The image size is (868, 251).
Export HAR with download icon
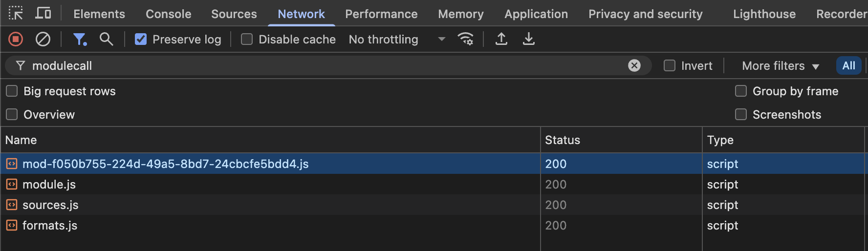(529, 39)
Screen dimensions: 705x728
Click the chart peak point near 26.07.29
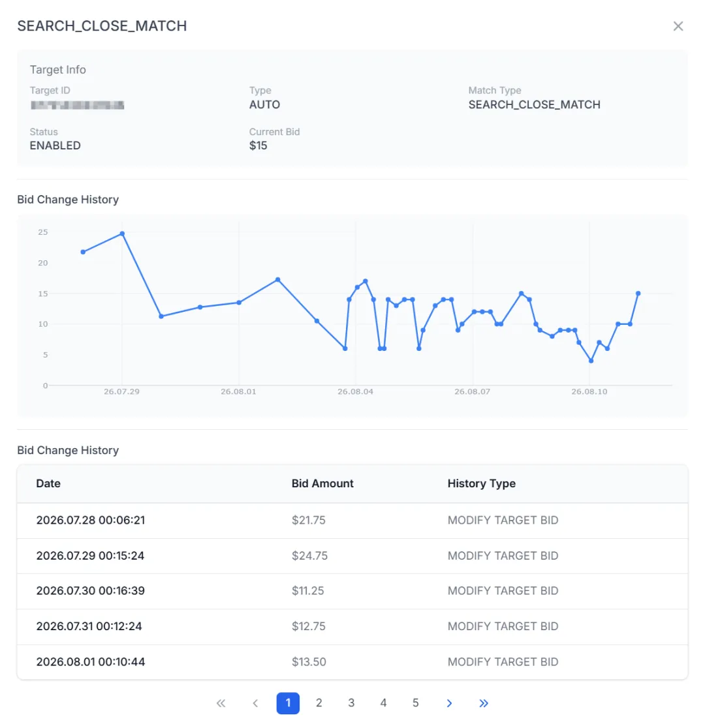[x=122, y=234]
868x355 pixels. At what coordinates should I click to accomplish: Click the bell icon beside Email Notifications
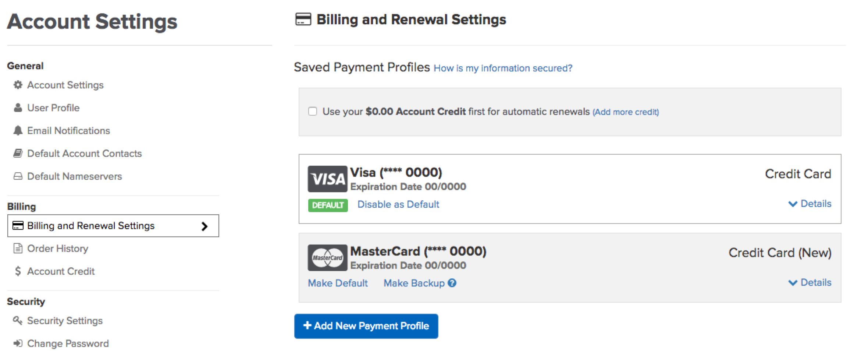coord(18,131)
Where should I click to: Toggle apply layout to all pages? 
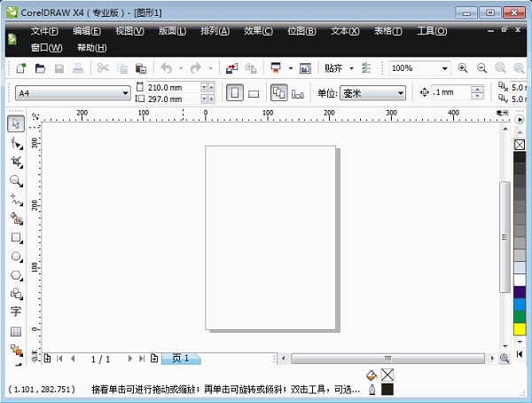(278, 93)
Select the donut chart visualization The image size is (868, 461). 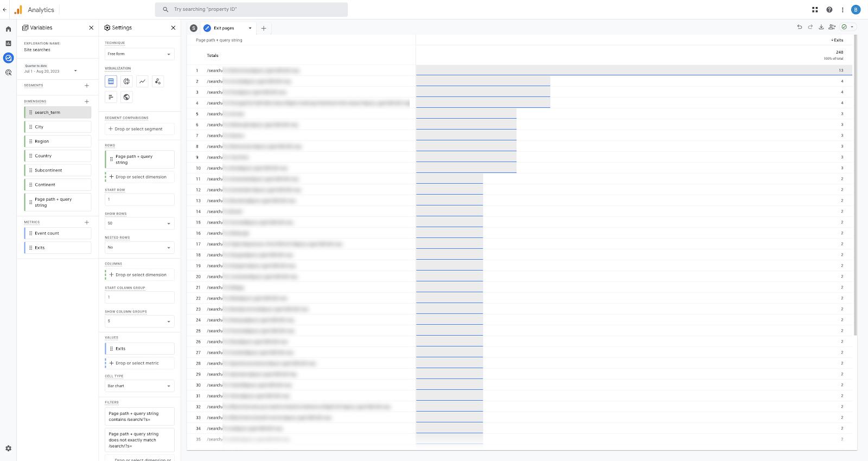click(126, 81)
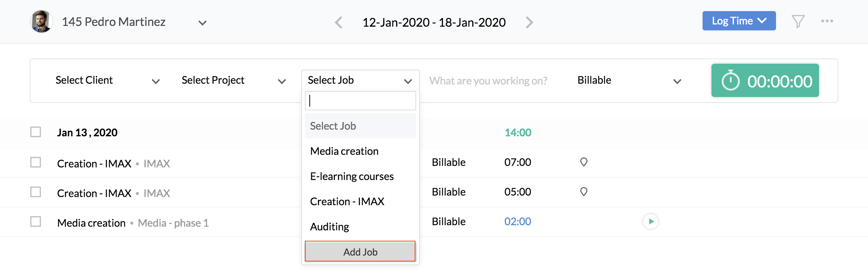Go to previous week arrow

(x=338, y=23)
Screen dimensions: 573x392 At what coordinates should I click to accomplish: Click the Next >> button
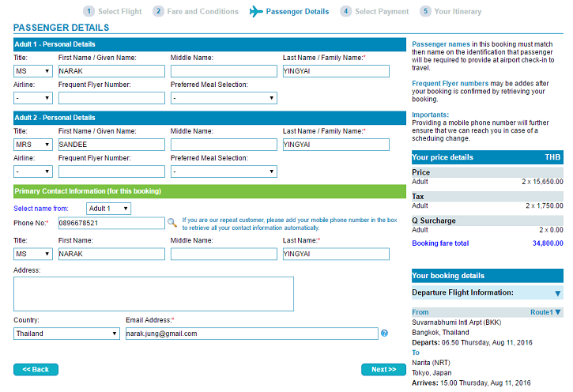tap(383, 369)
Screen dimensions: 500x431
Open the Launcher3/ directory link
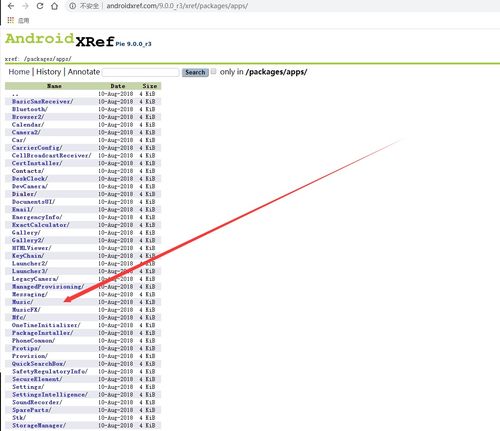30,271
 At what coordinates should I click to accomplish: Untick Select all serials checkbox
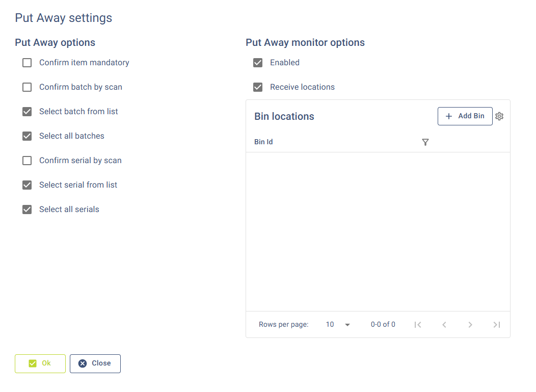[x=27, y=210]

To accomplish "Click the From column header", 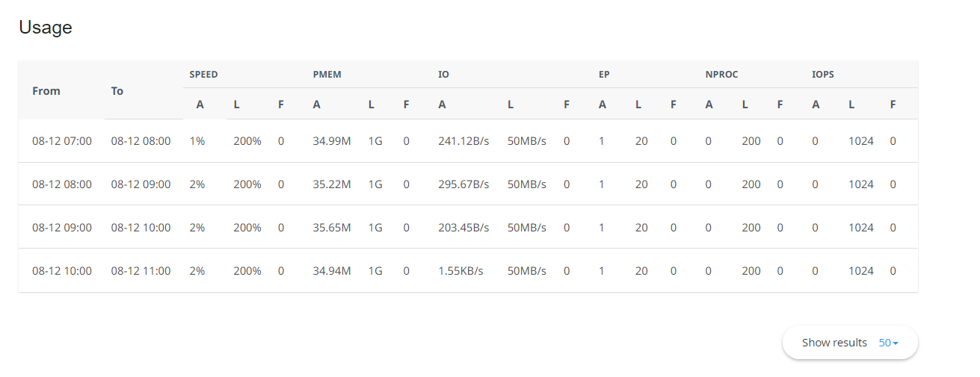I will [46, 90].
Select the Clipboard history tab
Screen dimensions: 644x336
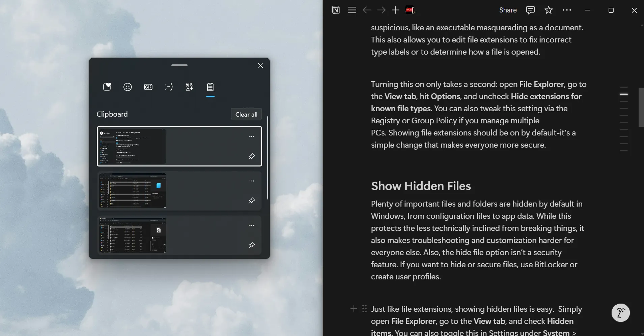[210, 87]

────────────────

Required action >> Copy out, without any pictures, the lines of the records above from the one containing "Select the Clipboard history tab" through the final line, both ends included.

Result >>
Select the Clipboard history tab
Screen dimensions: 644x336
[210, 87]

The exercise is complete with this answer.